-- Tasks to complete --
1. Rewrite the nonresident code patch from "The actual datastructure" down to "insertions(+), 1 deletion(-)", putting "hashing function" in place of "hash function".
2. Carry on the nonresident code patch from the point where it stops.

-- Extracted text --
[PATCH 1/9] clockpro-nonresident.patch

[Date Prev][Date Next][Thread Prev][Thread Next][Date Index][Thread Index]

 



From: Peter Zijlstra <[email protected]>

Originally started by Rik van Riel, I heavily modified the code
to suit my needs.

The nonresident code approximates a clock but sacrifices precision in order
to accomplish faster lookups.

The actual datastructure is a hash of small clocks, so that, assuming an 
equal distribution by the hash function, each clock has comparable order.

TODO:
 - remove the ARC requirements.

Signed-off-by: Peter Zijlstra <[email protected]>

 include/linux/swap.h |   32 ++++
 init/main.c          |    2 
 mm/Makefile          |    3 
 mm/nonresident.c     |  391 +++++++++++++++++++++++++++++++++++++++++++++++++++
 4 files changed, 427 insertions(+), 1 deletion(-)

Index: linux-2.6-git/mm/nonresident.c
===================================================================
--- /dev/null
+++ linux-2.6-git/mm/nonresident.c
@@ -0,0 +1,391 @@
+/*
+ * mm/nonresident.c
+ * (C) 2004,2005 Red Hat, Inc
+ * Written by Rik van Riel <[email protected]>
+ * Released under the GPL, see the file COPYING for details.

-- Source excerpt --
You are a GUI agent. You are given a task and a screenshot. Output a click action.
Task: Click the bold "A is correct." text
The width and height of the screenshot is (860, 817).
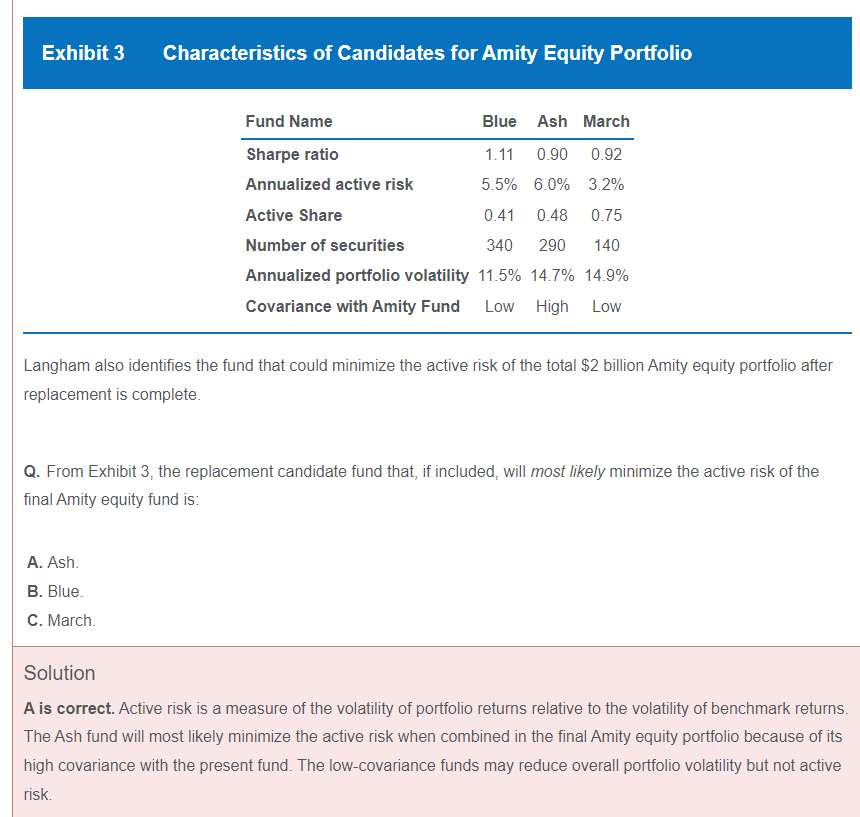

-- Outputs for the tasks --
1.
The actual datastructure is a hash of small clocks, so that, assuming an 
equal distribution by the hashing function, each clock has comparable order.

TODO:
 - remove the ARC requirements.

Signed-off-by: Peter Zijlstra <[email protected]>

 include/linux/swap.h |   32 ++++
 init/main.c          |    2 
 mm/Makefile          |    3 
 mm/nonresident.c     |  391 +++++++++++++++++++++++++++++++++++++++++++++++++++
 4 files changed, 427 insertions(+), 1 deletion(-)

2.
+ * Adapted by Peter Zijlstra <[email protected]> for use by ARC
+ * like algorithms.
+ *
+ * Keeps track of whether a non-resident page was recently evicted
+ * and should be immediately promoted to the active list. This also
+ * helps automatically tune the inactive target.
+ *
+ * The pageout code stores a recently evicted page in this cache
+ * by calling nonresident_put(mapping/mm, index/vaddr)
+ * and can look it up in the cache by calling nonresident_find()
+ * with the same arguments.
+ *
+ * Note that there is no way to invalidate pages after eg. truncate
+ * or exit, we let the pages fall out of the non-resident set through
+ * normal replacement.
+ *
+ *
+ * Modified to work with ARC like algorithms who:
+ *  - need to balance two FIFOs; |b1| + |b2| = c,
+ *
+ * The bucket contains four single linked cyclic lists (CLOCKS) and each
+ * clock has a tail hand. By selecting a victim clock upon insertion it
+ * is possible to balance them.
+ *
+ * The first two lists are used for B1/B2 and a third for a free slot list.
+ * The fourth list is unused.
+ *
+ * The slot looks like this:
+ * struct slot_t {
+ *         u32 cookie : 24; // LSB
+ *         u32 index  :  6;
+ *         u32 listid :  2;
+ * };
+ *
+ * The bucket is guarded by a spinlock.
+ */
+#include <linux/swap.h>
+#include <linux/mm.h>
+#include <linux/cache.h>
+#include <linux/spinlock.h>
+#include <linux/bootmem.h>
+#include <linux/hash.h>
+#include <linux/prefetch.h>
+#include <linux/kernel.h>
+
+#define TARGET_SLOTS	64
+#define NR_CACHELINES  (TARGET_SLOTS*sizeof(u32) / L1_CACHE_BYTES)
+#define NR_SLOTS	(((NR_CACHELINES * L1_CACHE_BYTES) - sizeof(spinlock_t) - 4*sizeof(u8) - sizeof(u32)) / sizeof(u32))
+#if 0
+#if NR_SLOTS < (TARGET_SLOTS / 2)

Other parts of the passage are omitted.